Text excerpt:
☆ ☆ ☆ ☆ ☆

At first glance, it might be not be obvious just how political No Ordinary Apple can be. Sara Marlowe’s debut picture book ostensibly shows children that by slowing down, using all of one’s senses, and focussing on the task at hand, one’s food becomes a wondrous adventure rather than simply fuel. On that level alone, it works beautifully. But – like so many memorable works of creativity – it works on other levels too, and those levels are equally adventurous.
 
The book opens with Elliot returning from school to find his neighbour watching the house. He wants a snack, preferably candy. His neighbour Carmen offers an apple instead. Elliot balks, until Carmen walks him through a sensory tour that transforms his ordinary work-a-day apple into something extraordinary. Marlowe’s text, balanced by Phil Pascuzzo’s vibrant and quirky illustrations, makes for a lovely read and one that engages children from two years old on upwards.

☆ ☆ ☆ ☆ ☆

(Rows of pointing data)

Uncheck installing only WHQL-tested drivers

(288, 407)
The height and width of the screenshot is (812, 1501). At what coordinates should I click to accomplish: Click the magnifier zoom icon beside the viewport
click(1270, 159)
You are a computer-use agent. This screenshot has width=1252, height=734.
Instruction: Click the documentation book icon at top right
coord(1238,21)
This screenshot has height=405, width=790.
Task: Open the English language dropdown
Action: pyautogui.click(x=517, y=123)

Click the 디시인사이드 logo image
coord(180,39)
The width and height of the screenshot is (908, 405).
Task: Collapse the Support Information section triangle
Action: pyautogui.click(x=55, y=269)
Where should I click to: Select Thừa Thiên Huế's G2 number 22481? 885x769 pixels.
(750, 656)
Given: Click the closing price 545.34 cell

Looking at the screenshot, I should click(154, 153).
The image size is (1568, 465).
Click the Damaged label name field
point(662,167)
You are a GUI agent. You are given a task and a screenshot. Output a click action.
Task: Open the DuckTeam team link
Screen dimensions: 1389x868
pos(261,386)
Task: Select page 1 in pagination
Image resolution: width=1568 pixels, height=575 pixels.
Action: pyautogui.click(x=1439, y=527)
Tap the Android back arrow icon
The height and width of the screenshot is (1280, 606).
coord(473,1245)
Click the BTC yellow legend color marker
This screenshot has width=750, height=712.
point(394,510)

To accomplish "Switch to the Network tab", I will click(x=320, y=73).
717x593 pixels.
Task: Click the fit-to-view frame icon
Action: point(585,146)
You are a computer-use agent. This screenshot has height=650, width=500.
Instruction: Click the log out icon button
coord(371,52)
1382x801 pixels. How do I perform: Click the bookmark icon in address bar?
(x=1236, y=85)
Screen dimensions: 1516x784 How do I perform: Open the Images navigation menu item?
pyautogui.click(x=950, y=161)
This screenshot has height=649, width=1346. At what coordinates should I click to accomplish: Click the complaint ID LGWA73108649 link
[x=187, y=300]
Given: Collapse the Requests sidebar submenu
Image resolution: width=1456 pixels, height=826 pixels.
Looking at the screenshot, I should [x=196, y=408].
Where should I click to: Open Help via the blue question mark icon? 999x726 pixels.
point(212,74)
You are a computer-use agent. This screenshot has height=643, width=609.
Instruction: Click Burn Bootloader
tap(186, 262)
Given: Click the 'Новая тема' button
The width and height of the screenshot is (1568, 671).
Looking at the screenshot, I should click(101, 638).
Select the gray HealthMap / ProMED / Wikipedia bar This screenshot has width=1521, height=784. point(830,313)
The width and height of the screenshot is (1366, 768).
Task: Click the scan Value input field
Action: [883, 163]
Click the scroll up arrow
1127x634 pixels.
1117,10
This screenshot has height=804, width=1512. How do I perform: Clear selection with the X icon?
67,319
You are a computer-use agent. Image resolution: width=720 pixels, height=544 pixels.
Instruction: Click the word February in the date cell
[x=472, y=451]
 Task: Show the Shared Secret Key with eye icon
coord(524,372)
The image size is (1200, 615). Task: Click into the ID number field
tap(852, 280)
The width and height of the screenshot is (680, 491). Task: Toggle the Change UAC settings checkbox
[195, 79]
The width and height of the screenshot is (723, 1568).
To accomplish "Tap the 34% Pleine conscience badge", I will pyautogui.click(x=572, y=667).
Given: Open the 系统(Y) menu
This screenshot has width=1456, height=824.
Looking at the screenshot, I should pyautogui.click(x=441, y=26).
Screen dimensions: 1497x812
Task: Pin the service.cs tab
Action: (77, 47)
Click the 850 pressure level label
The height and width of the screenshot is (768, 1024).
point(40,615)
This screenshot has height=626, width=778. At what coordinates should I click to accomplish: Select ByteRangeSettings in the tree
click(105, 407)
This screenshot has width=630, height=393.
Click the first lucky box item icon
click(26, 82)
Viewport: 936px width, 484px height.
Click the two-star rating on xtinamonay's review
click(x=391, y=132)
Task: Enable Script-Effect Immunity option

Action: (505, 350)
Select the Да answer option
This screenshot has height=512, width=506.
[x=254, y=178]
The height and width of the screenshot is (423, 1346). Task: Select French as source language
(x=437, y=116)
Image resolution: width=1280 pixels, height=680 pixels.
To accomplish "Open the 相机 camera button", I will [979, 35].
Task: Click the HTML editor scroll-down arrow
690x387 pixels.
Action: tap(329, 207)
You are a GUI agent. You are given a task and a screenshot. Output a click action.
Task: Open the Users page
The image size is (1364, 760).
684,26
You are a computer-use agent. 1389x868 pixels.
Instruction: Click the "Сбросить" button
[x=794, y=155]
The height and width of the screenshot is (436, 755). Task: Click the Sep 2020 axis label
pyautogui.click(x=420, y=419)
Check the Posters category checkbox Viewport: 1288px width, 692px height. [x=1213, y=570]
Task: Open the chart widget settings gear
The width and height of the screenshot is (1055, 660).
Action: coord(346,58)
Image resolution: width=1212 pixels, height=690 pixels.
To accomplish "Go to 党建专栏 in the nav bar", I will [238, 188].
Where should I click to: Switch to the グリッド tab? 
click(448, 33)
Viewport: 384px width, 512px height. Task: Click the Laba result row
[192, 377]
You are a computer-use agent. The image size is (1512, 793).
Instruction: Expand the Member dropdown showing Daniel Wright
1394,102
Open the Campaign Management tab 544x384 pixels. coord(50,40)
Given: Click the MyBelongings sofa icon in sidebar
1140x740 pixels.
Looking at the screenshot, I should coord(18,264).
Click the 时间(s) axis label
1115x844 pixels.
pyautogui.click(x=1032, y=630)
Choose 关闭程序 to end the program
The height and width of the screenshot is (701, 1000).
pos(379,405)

☆ ☆ ☆ ☆ ☆

To do: List every person named in the passage about No Ordinary Apple. Rely solely on the passage about No Ordinary Apple.

Completed exercise: Sara Marlowe, Elliot, Carmen, Phil Pascuzzo